[Task prompt]: Repeat only the stretch of lines below that runs from the line with "Chelsea (358, 2339)" through the line with "安全なモバイル環境を確立「Wi-Fi制御/VPN利用の強制 秘文 Device", unaltered.

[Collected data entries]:
»»

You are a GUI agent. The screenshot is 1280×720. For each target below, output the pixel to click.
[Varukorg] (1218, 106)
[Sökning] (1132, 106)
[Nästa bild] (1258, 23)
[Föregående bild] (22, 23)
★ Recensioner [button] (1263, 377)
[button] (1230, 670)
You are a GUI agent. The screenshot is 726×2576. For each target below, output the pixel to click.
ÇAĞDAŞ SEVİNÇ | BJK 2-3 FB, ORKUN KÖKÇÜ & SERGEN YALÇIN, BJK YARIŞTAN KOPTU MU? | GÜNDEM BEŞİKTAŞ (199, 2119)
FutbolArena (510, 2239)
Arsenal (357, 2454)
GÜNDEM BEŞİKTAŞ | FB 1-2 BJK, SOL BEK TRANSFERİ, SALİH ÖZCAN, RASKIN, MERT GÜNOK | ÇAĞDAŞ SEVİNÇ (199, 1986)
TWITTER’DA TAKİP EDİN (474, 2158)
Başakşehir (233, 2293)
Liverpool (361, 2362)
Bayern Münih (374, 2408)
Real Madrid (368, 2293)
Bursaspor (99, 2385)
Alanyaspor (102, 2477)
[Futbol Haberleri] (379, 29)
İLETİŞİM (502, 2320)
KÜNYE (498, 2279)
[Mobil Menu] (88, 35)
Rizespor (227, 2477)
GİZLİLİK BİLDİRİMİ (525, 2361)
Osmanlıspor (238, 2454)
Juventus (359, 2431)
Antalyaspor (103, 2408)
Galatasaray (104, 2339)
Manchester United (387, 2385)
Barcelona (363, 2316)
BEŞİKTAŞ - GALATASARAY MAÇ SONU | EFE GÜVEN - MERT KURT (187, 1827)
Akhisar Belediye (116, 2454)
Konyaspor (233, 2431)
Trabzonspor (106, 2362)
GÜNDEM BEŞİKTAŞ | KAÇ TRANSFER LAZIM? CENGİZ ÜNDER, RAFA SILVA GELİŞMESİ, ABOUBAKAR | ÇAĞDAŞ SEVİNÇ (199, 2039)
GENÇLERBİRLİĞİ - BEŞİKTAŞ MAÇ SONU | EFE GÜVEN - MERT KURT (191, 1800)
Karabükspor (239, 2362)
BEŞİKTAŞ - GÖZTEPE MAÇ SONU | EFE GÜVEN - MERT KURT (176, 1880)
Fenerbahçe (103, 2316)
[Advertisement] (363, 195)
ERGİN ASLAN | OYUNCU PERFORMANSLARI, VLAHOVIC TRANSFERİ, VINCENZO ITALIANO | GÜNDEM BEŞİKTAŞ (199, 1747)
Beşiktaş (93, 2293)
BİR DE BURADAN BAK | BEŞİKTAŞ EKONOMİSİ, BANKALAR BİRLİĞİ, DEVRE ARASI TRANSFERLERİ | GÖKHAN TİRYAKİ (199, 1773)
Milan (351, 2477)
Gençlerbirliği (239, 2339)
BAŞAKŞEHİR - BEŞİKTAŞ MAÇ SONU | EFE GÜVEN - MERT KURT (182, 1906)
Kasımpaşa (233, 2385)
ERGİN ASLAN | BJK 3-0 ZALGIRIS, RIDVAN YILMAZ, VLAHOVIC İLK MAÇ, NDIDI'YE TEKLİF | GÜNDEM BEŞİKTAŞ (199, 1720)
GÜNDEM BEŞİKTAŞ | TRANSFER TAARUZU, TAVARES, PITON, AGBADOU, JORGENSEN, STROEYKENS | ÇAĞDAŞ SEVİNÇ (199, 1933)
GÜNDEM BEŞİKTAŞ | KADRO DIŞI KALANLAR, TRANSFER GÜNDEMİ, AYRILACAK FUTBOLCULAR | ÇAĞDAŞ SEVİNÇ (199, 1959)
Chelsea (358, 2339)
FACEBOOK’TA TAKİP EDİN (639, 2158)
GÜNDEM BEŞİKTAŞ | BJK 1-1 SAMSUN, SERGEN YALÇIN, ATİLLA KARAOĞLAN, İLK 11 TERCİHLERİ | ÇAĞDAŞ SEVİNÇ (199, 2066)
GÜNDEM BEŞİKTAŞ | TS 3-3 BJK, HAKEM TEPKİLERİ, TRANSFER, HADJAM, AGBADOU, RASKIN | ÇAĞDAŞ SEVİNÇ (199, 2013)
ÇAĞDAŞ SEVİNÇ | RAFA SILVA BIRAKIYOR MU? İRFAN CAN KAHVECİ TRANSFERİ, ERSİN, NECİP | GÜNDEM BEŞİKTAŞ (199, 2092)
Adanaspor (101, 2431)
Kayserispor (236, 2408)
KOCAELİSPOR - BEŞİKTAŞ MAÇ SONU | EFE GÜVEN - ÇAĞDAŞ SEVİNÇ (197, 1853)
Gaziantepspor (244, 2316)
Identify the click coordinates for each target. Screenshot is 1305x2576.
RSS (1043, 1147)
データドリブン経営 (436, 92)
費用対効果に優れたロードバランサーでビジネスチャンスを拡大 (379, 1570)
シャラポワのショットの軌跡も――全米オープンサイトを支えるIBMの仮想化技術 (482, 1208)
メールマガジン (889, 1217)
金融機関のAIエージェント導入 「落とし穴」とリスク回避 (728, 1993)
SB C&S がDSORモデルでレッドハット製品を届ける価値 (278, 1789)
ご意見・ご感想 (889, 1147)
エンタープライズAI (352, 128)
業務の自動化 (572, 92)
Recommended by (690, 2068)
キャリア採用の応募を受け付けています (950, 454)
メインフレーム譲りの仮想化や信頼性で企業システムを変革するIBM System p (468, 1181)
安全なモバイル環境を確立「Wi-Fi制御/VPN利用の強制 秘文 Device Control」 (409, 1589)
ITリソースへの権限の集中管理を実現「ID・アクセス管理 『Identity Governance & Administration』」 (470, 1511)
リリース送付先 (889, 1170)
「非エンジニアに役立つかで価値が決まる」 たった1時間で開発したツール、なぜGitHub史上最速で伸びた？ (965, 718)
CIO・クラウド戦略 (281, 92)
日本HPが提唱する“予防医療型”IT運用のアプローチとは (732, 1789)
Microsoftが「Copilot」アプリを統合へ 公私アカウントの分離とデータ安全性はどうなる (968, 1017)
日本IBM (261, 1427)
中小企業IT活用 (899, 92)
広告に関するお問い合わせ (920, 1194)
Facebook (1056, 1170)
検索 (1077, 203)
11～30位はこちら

««

[Response to this task]:
Chelsea (358, 2339)
FACEBOOK’TA TAKİP EDİN (639, 2158)
GÜNDEM BEŞİKTAŞ | BJK 1-1 SAMSUN, SERGEN YALÇIN, ATİLLA KARAOĞLAN, İLK 11 TERCİHLERİ | ÇAĞDAŞ SEVİNÇ (199, 2066)
GÜNDEM BEŞİKTAŞ | TS 3-3 BJK, HAKEM TEPKİLERİ, TRANSFER, HADJAM, AGBADOU, RASKIN | ÇAĞDAŞ SEVİNÇ (199, 2013)
ÇAĞDAŞ SEVİNÇ | RAFA SILVA BIRAKIYOR MU? İRFAN CAN KAHVECİ TRANSFERİ, ERSİN, NECİP | GÜNDEM BEŞİKTAŞ (199, 2092)
Adanaspor (101, 2431)
Kayserispor (236, 2408)
KOCAELİSPOR - BEŞİKTAŞ MAÇ SONU | EFE GÜVEN - ÇAĞDAŞ SEVİNÇ (197, 1853)
Gaziantepspor (244, 2316)
Identify the click coordinates for each target. Screenshot is 1305x2576.
RSS (1043, 1147)
データドリブン経営 (436, 92)
費用対効果に優れたロードバランサーでビジネスチャンスを拡大 (379, 1570)
シャラポワのショットの軌跡も――全米オープンサイトを支えるIBMの仮想化技術 (482, 1208)
メールマガジン (889, 1217)
金融機関のAIエージェント導入 「落とし穴」とリスク回避 (728, 1993)
SB C&S がDSORモデルでレッドハット製品を届ける価値 (278, 1789)
ご意見・ご感想 (889, 1147)
エンタープライズAI (352, 128)
業務の自動化 (572, 92)
Recommended by (690, 2068)
キャリア採用の応募を受け付けています (950, 454)
メインフレーム譲りの仮想化や信頼性で企業システムを変革するIBM System p (468, 1181)
安全なモバイル環境を確立「Wi-Fi制御/VPN利用の強制 秘文 Device Control」 (409, 1589)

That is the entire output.